- Theatrical release poster
- Directed by: James Kenelm Clarke
- Written by: James Kenelm Clarke Michael Robson
- Produced by: Brian Smedley-Aston
- Starring: Fiona Richmond Anthony Steel Victor Spinetti Ronald Fraser
- Cinematography: Mike Molloy
- Music by: James Kenelm Clarke
- Release date: March 1977;
- Running time: 80 minutes
- Country: United Kingdom
- Language: English

= Hardcore (1977 film) =

1977 British film by James Kenelm Clarke

Hardcore (U.S. title: Fiona) is a 1977 British sex comedy film directed by James Kenelm Clarke and starring Fiona Richmond, Anthony Steel, Victor Spinetti, Ronald Fraser and Graham Crowden. It depicts a fictionalised account of the life of Richmond as a 1970s sex symbol. It was the first of two movies Anthony Steel made with Richmond.

==Plot==
At a beautiful villa in the South of France, Fiona tells him the story of her life, with dramatised episodes to illustrate the stages of her sexual awakening.

==Cast==
- Fiona Richmond as Fiona
- Anthony Steel as Robert Charlton
- Victor Spinetti as Duncan
- Ronald Fraser as Marty Kenelm-Smedley
- John Clive as Willi
- Roland Curram as Edward
- Graham Crowden as Lord Yardarm
- Graham Stark as Inspector Flaubert
- Percy Herbert as Hubert
- Jeremy Child as Tenniel
- John Hamill as Daniel
- Harry H. Corbett as Art
- Donald Sumpter as Mark
- Arthur Howard as vicar
- Joan Benham as Norma Blackhurst
- Linda Regan as secretary
- Michael Feast as photographer
- Neil Cunningham as schoolmaster (Mr Foster)

== Critical reception ==
The Monthly Film Bulletin wrote: "This is yet another unamusing British sex comedy which misuses all the talents involved. Clarke's Exposé, which employed many of the same team, suggested that he might be able to bring some pace and panache to the sexploitation genre. This ill-conceived and unimaginative piece is particularly distressing therefore – a showcase for the talents of Ms. Richmond which seems to render her incapable of projecting any sort of interesting persona. Presumably the similarities between the real and the fictive Fiona were meant to amplify the titillation – a device which might have worked had the film been at all sure of its tone."

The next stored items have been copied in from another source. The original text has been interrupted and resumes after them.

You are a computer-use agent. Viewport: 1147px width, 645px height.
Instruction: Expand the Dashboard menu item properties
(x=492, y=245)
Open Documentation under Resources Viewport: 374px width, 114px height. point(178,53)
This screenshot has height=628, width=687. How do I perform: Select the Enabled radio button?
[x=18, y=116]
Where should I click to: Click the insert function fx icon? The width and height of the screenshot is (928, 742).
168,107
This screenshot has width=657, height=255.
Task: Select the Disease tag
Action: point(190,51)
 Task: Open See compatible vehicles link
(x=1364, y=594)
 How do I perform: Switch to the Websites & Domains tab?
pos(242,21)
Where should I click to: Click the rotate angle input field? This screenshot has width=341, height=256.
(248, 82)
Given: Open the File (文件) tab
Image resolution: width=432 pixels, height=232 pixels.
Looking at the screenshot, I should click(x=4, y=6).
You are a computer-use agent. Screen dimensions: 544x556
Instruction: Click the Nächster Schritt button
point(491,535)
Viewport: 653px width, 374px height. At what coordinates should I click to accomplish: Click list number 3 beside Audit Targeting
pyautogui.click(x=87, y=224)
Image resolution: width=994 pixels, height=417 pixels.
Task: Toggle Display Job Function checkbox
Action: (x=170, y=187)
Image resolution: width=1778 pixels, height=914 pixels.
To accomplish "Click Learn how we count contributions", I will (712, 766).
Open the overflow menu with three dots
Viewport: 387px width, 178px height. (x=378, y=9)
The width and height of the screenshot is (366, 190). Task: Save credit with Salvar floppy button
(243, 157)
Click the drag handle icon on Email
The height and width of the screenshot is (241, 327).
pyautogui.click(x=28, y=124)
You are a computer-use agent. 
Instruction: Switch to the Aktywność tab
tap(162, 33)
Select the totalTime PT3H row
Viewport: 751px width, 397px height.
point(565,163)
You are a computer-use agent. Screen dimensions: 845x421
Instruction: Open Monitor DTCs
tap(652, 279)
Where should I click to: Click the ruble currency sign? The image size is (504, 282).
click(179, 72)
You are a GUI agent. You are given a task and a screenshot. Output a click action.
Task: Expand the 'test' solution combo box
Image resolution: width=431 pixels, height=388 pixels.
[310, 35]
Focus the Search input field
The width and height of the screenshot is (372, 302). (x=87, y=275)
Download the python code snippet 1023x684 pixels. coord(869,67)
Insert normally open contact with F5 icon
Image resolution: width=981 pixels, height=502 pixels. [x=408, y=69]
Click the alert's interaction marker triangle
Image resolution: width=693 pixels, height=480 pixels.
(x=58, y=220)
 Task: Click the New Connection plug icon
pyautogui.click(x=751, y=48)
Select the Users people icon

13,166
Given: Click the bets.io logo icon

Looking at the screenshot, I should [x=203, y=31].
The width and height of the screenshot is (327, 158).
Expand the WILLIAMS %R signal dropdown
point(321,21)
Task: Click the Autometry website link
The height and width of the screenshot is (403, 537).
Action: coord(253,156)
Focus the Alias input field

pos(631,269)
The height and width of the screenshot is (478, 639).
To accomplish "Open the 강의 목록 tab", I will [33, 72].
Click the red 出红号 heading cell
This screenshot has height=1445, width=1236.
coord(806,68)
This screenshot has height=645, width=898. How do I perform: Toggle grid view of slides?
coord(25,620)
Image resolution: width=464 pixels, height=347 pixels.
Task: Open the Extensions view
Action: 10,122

The Radio Times Guide to Films gave the film 1/5 stars, writing: "Fiona Richmond, once Britain's number one sex symbol, plays a woman called Fiona in this bizarre sex comedy. Wrapped around the flimsiest of plots (a woman arrives at a friend's villa to find someone taking away the furniture) is a catalogue of sexual adventures, which must have included every fumbling cliché writer/director James Kenelm Clarke had ever come across."

Screen International wrote: "The film is tongue-in-cheek larky, with Fiona's sexual activities presented as more athletic than sensual although pin-up fanciers will find much to feast their eyes on. Fiona Richmond performs admirably with her body but does not respond with the same spontaneity to the challenge of looking as if she believes in what she is saying. Her impassivity adds spice occasionally, but more often suggests that her body enjoys what her mind does not."

Uncut wrote: "Queen of Seventies soft porn Fiona Richmond stars in a ludicrous yarn where the only narrative impetus seems to be to get Fiona out of her clothes as soon as possible. Actually sub-Carry On, which is saying something, and a waste of Victor Spinetti, Graham Stark and Ronald Frazer all of whom should know much better."